With this quarterly planning season coming to a close, I've discussed hundreds of priorities in the last few weeks with clients - you are a focused and busy bunch! So many of those priorities represented projects. You are designing new products, finalizing new employee & client programs and documenting processes. Each project has its own specific purpose and many times, it spans across multiple departments. So, when it comes time to execute, how do you all get aligned?
A great place to start is by creating an Objective Statement together.
An Objective Statement is a simple tool that provides a framework and guidelines for a specific project, product, idea, initiative or decision. The purpose of creating an Objective Statement is to ensure that everyone is aligned around the purpose, scope and expectations.
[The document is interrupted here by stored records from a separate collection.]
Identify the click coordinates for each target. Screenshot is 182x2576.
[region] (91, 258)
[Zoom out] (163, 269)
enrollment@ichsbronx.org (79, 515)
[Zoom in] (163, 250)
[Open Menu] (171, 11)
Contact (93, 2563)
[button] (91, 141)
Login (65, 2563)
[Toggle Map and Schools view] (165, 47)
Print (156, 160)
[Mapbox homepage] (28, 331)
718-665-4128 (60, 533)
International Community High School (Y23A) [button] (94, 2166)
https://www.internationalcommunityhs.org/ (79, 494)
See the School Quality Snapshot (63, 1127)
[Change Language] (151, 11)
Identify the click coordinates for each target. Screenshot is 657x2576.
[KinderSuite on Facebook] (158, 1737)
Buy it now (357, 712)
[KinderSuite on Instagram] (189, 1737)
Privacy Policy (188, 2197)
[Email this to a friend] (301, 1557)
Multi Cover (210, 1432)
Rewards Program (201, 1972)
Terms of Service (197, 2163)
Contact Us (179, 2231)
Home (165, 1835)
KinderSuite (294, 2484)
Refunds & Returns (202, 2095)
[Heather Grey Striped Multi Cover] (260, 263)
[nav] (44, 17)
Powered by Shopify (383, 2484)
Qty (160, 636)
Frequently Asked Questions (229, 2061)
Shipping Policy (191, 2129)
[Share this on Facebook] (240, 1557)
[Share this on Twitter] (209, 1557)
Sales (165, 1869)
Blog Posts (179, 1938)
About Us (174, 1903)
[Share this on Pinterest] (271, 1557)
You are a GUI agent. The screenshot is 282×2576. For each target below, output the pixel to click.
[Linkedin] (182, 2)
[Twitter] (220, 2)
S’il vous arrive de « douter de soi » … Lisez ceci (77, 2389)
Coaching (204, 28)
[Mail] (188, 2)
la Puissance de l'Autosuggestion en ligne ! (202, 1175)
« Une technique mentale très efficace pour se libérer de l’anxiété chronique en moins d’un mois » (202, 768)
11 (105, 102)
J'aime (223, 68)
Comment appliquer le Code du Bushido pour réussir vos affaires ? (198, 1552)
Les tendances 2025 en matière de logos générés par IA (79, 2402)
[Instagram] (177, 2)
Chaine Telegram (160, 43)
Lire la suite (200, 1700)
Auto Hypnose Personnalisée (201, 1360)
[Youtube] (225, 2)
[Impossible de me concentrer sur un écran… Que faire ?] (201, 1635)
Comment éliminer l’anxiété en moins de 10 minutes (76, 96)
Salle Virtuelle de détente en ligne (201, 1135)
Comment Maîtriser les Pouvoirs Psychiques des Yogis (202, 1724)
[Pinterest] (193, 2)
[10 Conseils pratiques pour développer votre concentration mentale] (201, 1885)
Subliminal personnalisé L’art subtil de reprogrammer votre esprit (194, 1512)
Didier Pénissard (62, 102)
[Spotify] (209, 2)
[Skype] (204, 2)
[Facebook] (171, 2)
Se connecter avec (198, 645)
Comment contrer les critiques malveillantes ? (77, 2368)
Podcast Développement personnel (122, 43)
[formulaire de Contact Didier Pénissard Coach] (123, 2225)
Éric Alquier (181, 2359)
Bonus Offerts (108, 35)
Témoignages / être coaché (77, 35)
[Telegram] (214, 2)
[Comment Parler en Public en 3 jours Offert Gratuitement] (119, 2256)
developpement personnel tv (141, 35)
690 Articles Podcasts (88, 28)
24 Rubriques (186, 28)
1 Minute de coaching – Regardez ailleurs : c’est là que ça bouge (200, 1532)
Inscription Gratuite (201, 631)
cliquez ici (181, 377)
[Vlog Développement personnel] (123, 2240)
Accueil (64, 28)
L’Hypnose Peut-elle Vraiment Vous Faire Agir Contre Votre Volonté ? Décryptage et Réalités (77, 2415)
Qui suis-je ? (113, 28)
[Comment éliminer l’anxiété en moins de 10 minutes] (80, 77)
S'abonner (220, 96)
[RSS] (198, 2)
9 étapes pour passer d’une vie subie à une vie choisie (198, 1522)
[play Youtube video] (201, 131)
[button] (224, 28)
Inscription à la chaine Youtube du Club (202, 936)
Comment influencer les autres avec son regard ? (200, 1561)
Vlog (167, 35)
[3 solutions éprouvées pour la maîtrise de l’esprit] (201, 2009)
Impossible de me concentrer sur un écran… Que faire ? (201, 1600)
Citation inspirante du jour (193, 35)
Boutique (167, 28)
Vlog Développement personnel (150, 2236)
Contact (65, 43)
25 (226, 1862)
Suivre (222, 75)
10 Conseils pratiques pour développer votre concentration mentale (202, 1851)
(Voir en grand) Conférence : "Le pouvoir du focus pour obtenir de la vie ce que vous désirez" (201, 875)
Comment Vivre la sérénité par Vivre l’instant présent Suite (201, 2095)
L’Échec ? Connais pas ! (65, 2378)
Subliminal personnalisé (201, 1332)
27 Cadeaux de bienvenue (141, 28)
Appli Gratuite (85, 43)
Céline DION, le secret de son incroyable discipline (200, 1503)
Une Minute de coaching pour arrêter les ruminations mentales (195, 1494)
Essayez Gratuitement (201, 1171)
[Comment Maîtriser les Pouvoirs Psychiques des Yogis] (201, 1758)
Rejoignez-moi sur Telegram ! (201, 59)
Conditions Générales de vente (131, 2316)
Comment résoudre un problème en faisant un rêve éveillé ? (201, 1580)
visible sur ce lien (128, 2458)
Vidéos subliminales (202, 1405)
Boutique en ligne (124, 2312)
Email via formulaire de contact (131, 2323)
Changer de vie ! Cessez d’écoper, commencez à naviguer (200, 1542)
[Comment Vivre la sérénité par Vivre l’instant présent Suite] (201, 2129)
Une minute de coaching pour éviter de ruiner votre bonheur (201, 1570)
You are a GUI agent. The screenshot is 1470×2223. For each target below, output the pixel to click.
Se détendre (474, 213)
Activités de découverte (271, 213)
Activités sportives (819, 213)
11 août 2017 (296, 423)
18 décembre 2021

Here is the simple framework:
TO: (What is the action? What are you going to do? Start with a verb.)
IN A WAY THAT: (How will you go about doing it? List criteria, scope, involvement, success measures, specific tactics, side benefits, or any other relevant information.)
SO THAT: (Why are you doing this? Why is it important? What is the one main benefit?)
And, here's an example:
TO: Create an Employee Referral program
IN A WAY THAT: Improves the quality of applicants (more A players); strengthens our culture; benefits our current employees; is simple for the HR team to administer; doesn't create drama; helps us avoid mis-hires
SO THAT: We hire the right people, the first time, ultimately impacting our retention of A players and our Employee NPS
2 tips when creating an Objective Statement:
- Start with the “TO” and make sure it is specific and actionable.
- To avoid getting bogged down in the “IN A WAY THAT” section, agree on and fill in the “SO THAT” section next. Getting the team clear about the main benefit and common purpose of the objective will help clarify some of the specifics you’ll want to include in the “IN A WAY THAT” section.
If you begin with the end in mind, the outcome should be aligned across the organization. This speeds up your execution in the long run. With shared expectations at the outset, it's rare to need to go "back to the drawing board" on your project.